Una verdadera maravilla, que muestra cómo la poesía nunca puede ser olvidada en este tipo de proyectos, y que ya de por sí hace esta revista valiosa para el surrealismo, es la muy bella selección de poemas “Para una antología de la poesía amerindia contemporánea”, realizada y traducida por Fernando Gonçalves y Júlio Henriques. Emocionantes son, en especial, los poemas “Día de Colón”, de Jimmy Durham, “Cantares de los indios en la América del siglo XX”, de Gail Tremblay, y “Acoma”, de William Oandasan.
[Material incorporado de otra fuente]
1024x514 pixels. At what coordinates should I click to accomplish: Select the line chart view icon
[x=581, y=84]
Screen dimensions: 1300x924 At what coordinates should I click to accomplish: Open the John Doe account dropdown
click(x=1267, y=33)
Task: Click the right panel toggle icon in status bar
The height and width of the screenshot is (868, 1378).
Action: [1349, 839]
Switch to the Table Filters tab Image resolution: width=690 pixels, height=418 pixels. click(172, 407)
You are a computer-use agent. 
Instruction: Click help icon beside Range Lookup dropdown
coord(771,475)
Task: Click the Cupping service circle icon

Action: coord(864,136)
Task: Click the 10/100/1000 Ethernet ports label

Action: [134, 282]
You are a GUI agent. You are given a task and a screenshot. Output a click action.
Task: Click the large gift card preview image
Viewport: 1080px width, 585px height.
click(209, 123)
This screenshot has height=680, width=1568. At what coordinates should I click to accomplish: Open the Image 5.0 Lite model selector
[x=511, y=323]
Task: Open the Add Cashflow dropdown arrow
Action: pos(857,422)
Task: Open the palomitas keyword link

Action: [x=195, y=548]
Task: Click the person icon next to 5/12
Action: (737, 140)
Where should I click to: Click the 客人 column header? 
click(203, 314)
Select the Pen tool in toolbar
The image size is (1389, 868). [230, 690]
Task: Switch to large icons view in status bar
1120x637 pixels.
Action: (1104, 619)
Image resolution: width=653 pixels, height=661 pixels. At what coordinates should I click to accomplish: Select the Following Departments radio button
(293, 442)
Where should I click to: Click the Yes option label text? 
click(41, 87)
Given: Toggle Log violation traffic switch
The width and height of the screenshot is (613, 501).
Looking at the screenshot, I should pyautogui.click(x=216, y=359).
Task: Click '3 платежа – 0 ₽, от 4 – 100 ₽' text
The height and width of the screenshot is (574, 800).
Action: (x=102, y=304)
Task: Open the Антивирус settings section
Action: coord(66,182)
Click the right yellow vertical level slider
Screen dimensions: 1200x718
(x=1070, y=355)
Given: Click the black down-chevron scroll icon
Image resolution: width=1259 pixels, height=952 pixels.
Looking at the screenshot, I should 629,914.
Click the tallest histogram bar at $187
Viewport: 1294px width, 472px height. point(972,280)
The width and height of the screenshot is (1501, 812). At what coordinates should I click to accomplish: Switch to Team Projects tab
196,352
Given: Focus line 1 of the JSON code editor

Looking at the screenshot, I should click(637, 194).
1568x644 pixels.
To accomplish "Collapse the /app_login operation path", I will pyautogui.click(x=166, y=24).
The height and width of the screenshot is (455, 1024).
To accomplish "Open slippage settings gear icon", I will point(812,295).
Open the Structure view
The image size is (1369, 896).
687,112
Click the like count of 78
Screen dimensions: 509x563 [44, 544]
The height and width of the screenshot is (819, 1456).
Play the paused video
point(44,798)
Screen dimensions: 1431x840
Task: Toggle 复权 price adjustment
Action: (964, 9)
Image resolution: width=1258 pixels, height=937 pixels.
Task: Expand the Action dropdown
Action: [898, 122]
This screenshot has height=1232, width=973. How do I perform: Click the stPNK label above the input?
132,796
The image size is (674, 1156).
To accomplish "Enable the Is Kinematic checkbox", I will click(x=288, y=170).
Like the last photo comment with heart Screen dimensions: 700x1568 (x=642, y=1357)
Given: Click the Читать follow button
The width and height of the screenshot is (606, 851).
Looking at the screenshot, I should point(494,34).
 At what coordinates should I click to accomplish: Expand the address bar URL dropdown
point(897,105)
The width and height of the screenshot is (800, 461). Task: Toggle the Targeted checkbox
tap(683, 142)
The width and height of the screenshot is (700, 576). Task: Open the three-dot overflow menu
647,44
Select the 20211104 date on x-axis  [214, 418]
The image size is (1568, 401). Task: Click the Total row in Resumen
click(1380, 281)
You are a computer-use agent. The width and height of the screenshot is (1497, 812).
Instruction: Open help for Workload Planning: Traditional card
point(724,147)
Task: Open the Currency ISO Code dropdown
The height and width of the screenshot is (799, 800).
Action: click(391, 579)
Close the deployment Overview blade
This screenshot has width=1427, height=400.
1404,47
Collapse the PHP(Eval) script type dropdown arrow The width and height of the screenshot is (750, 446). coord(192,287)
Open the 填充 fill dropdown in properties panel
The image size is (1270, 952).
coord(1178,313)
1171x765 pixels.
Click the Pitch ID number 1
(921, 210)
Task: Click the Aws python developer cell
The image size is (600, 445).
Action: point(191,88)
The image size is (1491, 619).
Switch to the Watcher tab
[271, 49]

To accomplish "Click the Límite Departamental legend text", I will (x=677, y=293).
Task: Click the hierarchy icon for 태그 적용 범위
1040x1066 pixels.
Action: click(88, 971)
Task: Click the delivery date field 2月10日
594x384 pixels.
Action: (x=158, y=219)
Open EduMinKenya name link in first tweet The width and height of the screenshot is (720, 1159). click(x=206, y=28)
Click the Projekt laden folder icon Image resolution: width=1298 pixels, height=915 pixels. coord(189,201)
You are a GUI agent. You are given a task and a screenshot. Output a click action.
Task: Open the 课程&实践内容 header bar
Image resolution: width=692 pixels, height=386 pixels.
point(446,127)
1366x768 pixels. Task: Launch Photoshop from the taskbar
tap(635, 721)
También pensé en el surrealismo al leer la entrevista a los autores de El libro negro del deporte, ya que, cuando comentan que la crítica al deporte solo se ha hecho desde mediados de los años 70, hay que señalar cómo el extraordinario texto de Radovan Ivsic en el catálogo de “L’Écart Absolu” data de 1969 (y el colosal Objeto de Jindrich Heisler, de 1943, reproducido en La Brèche en 1965). A este muy útil libro aludí yo en su momento, considerando que incluso se quedaba corto por lo que se refiere a la negrura del atroz y galopante fenómeno descrito. En cuanto a la entrevista, es de lamentar el habitual final a lo Doctor Pangloss y que a los autores les falten agallas (o lucidez) para dejar de una vez de “respetar” ese peso muerto y nefando que es “la civilización clásica y sus valores”. Lo mismo se advierte en el artículo “Tripalium” de Paulo Barreiros, no conciliándose lo que dice sobre Grecia y Roma al principio con los lamentables “respetos” que manifiesta al final por “los filósofos griegos de la Antigüedad”, por su “razón” que dio “origen” a la “ciencia”.
Flauta de Luz aún conecta con el surrealismo al traducir el inicio de la última novela, ya inacabada, de Albert Cossery, que fue miembro del grupo Arte y Libertad con Georges Henein y sus amigos. Debe referirse que toda la obra de Cossery se encuentra traducida al portugués.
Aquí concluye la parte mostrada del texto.